In the letter, the members call on Ambassador Tai to fully utilize the tools USTR has under USMCA to hold Mexico accountable to its commitments by proceeding with a formal USMCA dispute to address Mexico’s discriminatory policies banning U.S. biotech corn.
The letter, which you can view here, states:
Dear Ambassador Tai:
We appreciate your continued work to hold our trading partners to the commitments in the United States-Mexico-Canada Agreement (USMCA). In particular, we commend the Office of the United States Trade Representative (USTR) for taking the first step to address Mexico’s discriminatory policy banning U.S. biotech corn by requesting technical consultations under USMCA. However, now that the thirty-day period for consultations have lapsed without Mexico making any changes, we urge USTR to take swift enforcement action by initiating a USMCA dispute.
We agree with the assessment you made during your testimony to Congress that “Mexico’s policies threaten to cause serious economic harm to U.S. farmers and stifle innovation that can promote global food security.” At the time, you were seeking technical consultations with Mexico on their policy of restricting U.S. biotech imports into their country. You further explained that “if [your] concerns are not resolved through technical consultations, [you] will consider all options to fix this problem, including by taking additional steps under the USMCA.” Two months have passed since these statements, and we strongly believe that – absent immediate meaningful action by Mexico to shift its policy – the time to take those additional steps is now.

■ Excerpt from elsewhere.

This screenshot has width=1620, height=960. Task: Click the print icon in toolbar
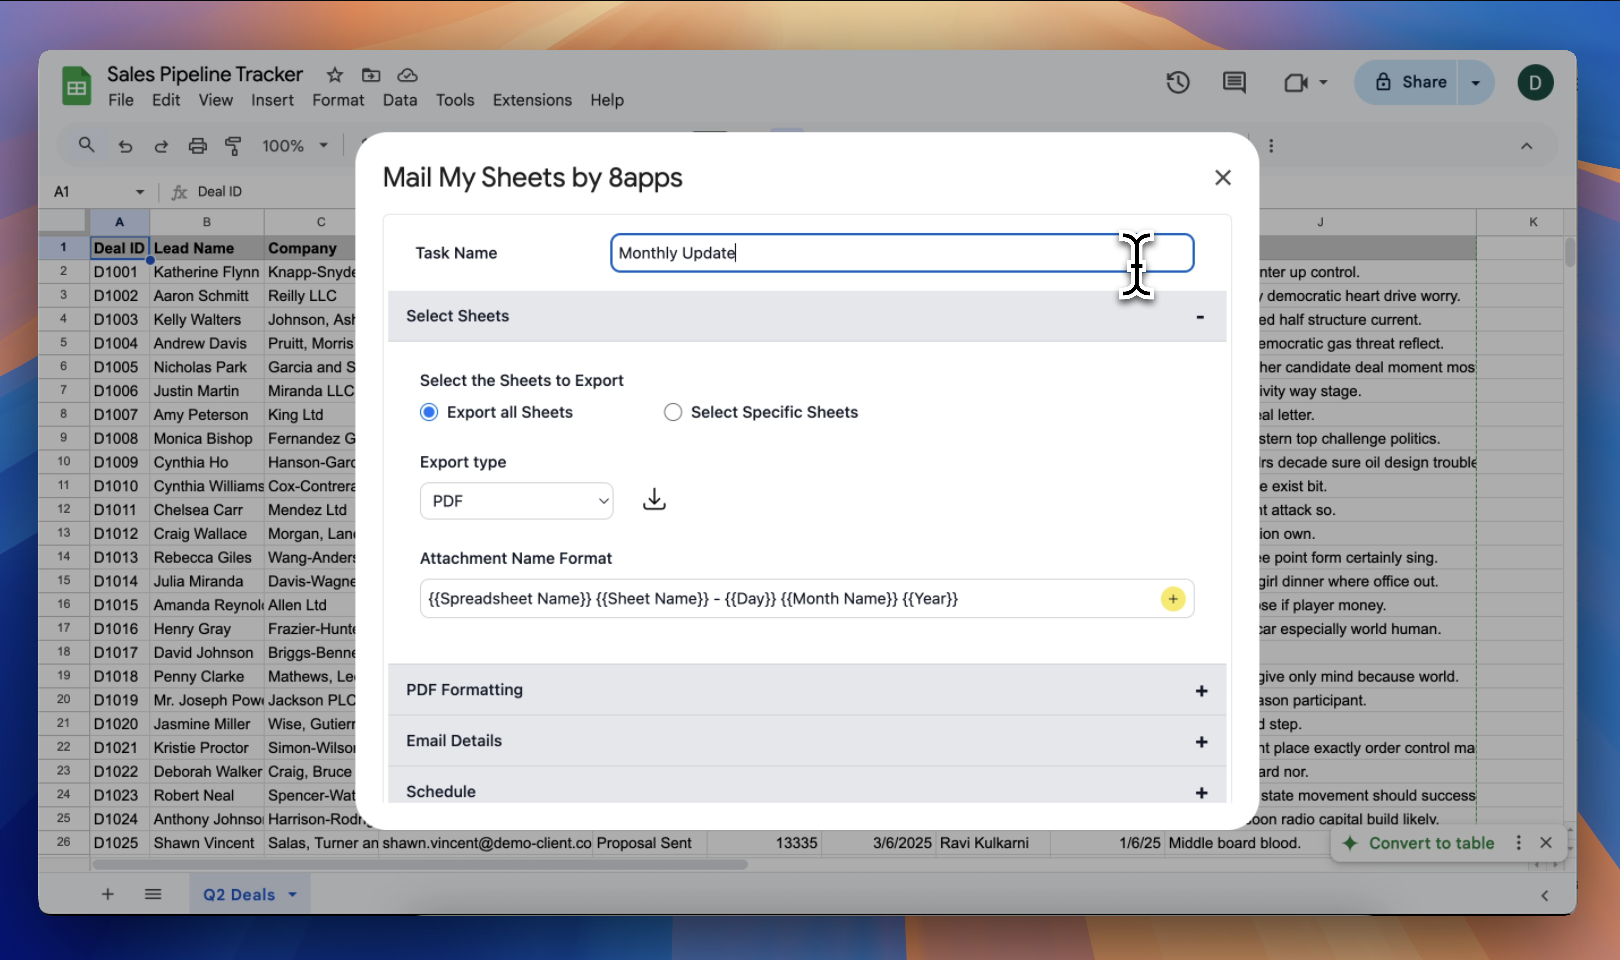coord(198,146)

Absent such action, U.S. agriculture’s $30 billion export market is at risk. Mexico represents a critical market for U.S. corn, our country’s top crop by production value. Loss of market access would result in substantial losses for producers and rural economies across the country. In addition, allowing Mexico to continue with this policy would cede the importance of agricultural innovation and technological advancement. Perhaps most importantly, lack of action would create a dangerous precedent that promises made under USMCA, and other trade agreements by extension, can be ignored without consequence. Mexico’s failure to adhere to its agricultural commitments under USMCA must be addressed with the same vigor that USTR has approached other aspects of the agreement, including labor. USMCA must be enforced in its entirety.

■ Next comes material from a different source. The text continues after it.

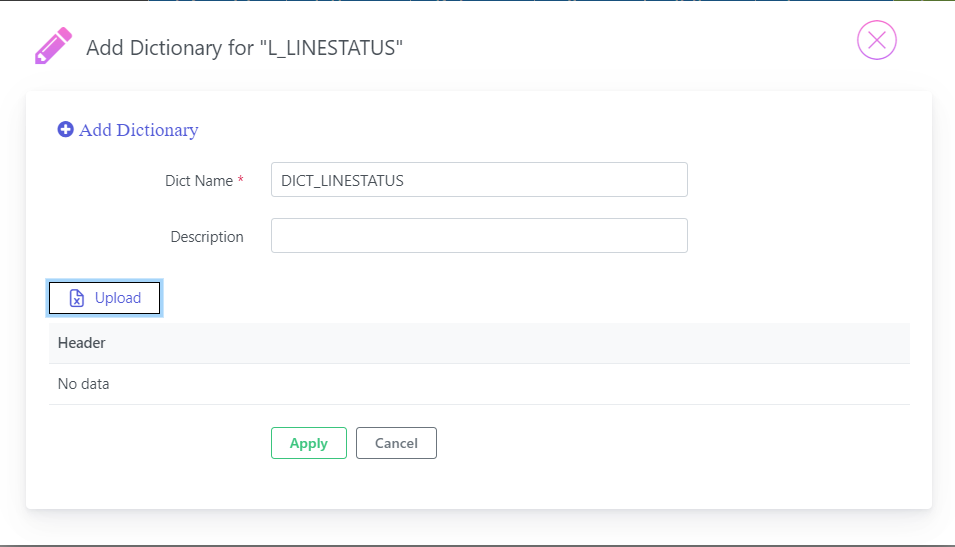
Task: Click the Header column title
Action: coord(82,343)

Given Mexico’s lack of meaningful action to correct this issue, it is time to fully utilize the tools you have under USMCA to hold Mexico accountable to its commitments. We urge you to immediately proceed with a formal USMCA dispute to stand up for the livelihoods of American farmers.

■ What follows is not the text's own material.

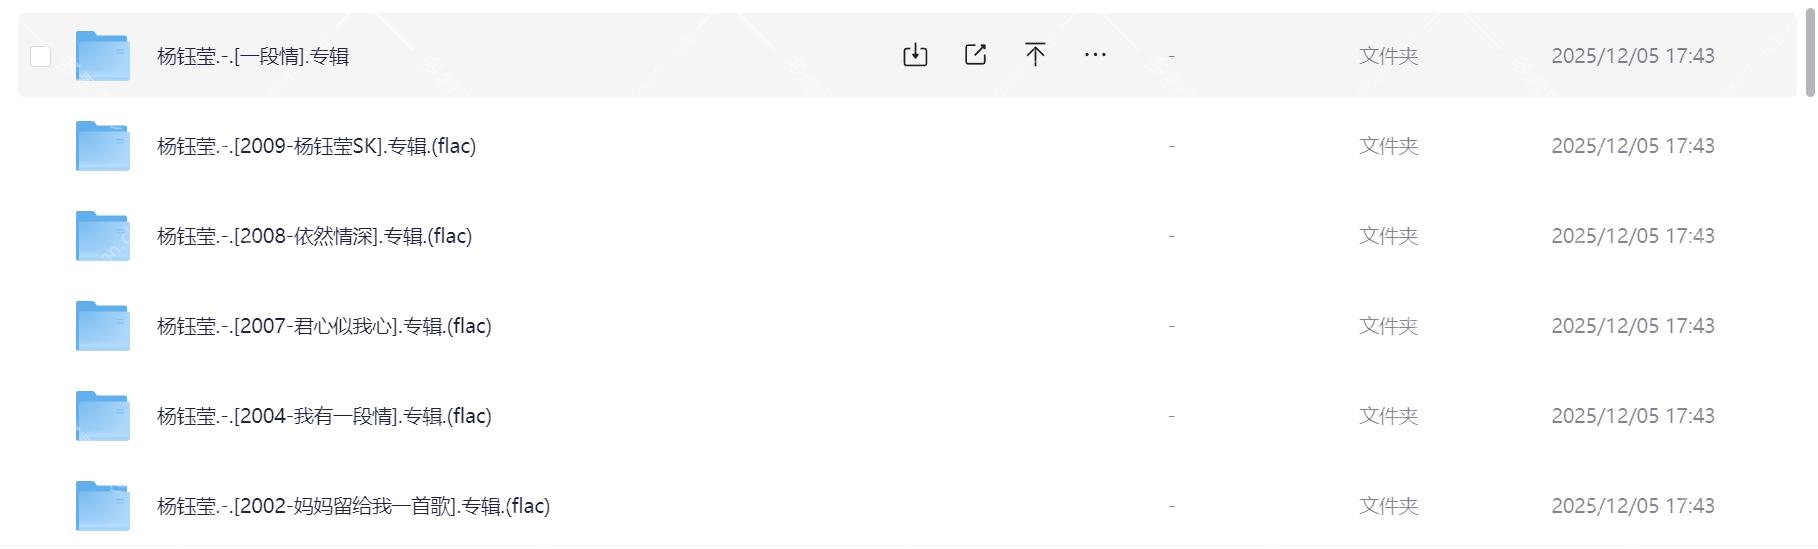Open the 2002-妈妈留给我一首歌 album folder name
1818x549 pixels.
coord(353,506)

The letter was signed by Ways and Means Committee Chairman Jason Smith and Reps. Alford, Allen, Armstrong, Arrington, Bacon, Baird, Banks, Bost, Buck, Bucshon, Carey, Cline, Comer, Crawford, Davidson, De La Cruz, Ellzey, Emmer, Estes, Ezell, Feenstra, Finstad, Fitzpatrick, Flood, Fry, Sam Graves, Grothman, Guest, Guthrie, Hern, Hinson, Houchin, Jackson, Dusty Johnson, Mike Kelly, Trent Kelly, Kustoff, LaHood, Letlow, Luetkemeyer, Mann, McCaul, Mary Miller, Max Miller, Miller-Meeks, Murphy, Newhouse, Nunn, Pence, Rose, Austin Scott, Smucker, Stauber, Strong, G.T. Thompson, Timmons, Van Duyne, Wagner, Waltz, Wenstrup, and Yakym.